**Prompt:** For this exercise, restate the records word for word.

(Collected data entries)

::::

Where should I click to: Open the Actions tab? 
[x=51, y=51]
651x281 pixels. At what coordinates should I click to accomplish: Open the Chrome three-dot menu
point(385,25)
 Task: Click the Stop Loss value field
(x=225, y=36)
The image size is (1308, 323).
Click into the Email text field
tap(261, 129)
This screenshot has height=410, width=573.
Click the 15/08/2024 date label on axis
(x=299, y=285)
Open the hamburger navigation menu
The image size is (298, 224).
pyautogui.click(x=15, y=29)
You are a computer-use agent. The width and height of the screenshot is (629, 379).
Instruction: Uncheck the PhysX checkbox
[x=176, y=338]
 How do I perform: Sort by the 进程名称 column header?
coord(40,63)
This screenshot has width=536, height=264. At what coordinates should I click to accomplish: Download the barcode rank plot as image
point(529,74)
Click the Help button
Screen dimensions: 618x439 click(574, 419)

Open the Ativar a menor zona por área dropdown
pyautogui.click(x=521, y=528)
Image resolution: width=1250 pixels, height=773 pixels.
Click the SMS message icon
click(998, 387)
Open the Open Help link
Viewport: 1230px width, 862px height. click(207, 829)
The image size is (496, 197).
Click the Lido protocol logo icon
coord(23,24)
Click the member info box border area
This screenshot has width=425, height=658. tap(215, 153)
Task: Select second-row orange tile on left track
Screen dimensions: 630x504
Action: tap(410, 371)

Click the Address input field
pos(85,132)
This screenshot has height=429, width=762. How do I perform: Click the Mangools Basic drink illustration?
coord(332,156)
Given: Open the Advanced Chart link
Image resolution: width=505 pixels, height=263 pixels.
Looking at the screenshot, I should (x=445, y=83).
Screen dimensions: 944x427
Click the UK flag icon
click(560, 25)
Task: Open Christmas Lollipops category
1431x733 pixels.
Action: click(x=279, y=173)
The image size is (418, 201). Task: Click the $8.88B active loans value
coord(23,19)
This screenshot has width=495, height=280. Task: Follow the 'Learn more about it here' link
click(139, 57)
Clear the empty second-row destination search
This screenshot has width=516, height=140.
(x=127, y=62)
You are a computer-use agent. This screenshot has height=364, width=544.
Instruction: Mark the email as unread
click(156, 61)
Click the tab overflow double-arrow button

::::

**Result of the exercise:**
Where should I click to: Open the Actions tab? 
[x=51, y=51]
651x281 pixels. At what coordinates should I click to accomplish: Open the Chrome three-dot menu
point(385,25)
 Task: Click the Stop Loss value field
(x=225, y=36)
The image size is (1308, 323).
Click into the Email text field
tap(261, 129)
This screenshot has height=410, width=573.
Click the 15/08/2024 date label on axis
(x=299, y=285)
Open the hamburger navigation menu
The image size is (298, 224).
pyautogui.click(x=15, y=29)
You are a computer-use agent. The width and height of the screenshot is (629, 379).
Instruction: Uncheck the PhysX checkbox
[x=176, y=338]
 How do I perform: Sort by the 进程名称 column header?
coord(40,63)
This screenshot has width=536, height=264. At what coordinates should I click to accomplish: Download the barcode rank plot as image
point(529,74)
Click the Help button
Screen dimensions: 618x439 click(574, 419)

Open the Ativar a menor zona por área dropdown
pyautogui.click(x=521, y=528)
Image resolution: width=1250 pixels, height=773 pixels.
Click the SMS message icon
click(998, 387)
Open the Open Help link
Viewport: 1230px width, 862px height. click(207, 829)
The image size is (496, 197).
Click the Lido protocol logo icon
coord(23,24)
Click the member info box border area
This screenshot has width=425, height=658. tap(215, 153)
Task: Select second-row orange tile on left track
Screen dimensions: 630x504
Action: tap(410, 371)

Click the Address input field
pos(85,132)
This screenshot has height=429, width=762. How do I perform: Click the Mangools Basic drink illustration?
coord(332,156)
Given: Open the Advanced Chart link
Image resolution: width=505 pixels, height=263 pixels.
Looking at the screenshot, I should (x=445, y=83).
Screen dimensions: 944x427
Click the UK flag icon
click(560, 25)
Task: Open Christmas Lollipops category
1431x733 pixels.
Action: click(x=279, y=173)
The image size is (418, 201). Task: Click the $8.88B active loans value
coord(23,19)
This screenshot has width=495, height=280. Task: Follow the 'Learn more about it here' link
click(139, 57)
Clear the empty second-row destination search
This screenshot has width=516, height=140.
(x=127, y=62)
You are a computer-use agent. This screenshot has height=364, width=544.
Instruction: Mark the email as unread
click(156, 61)
Click the tab overflow double-arrow button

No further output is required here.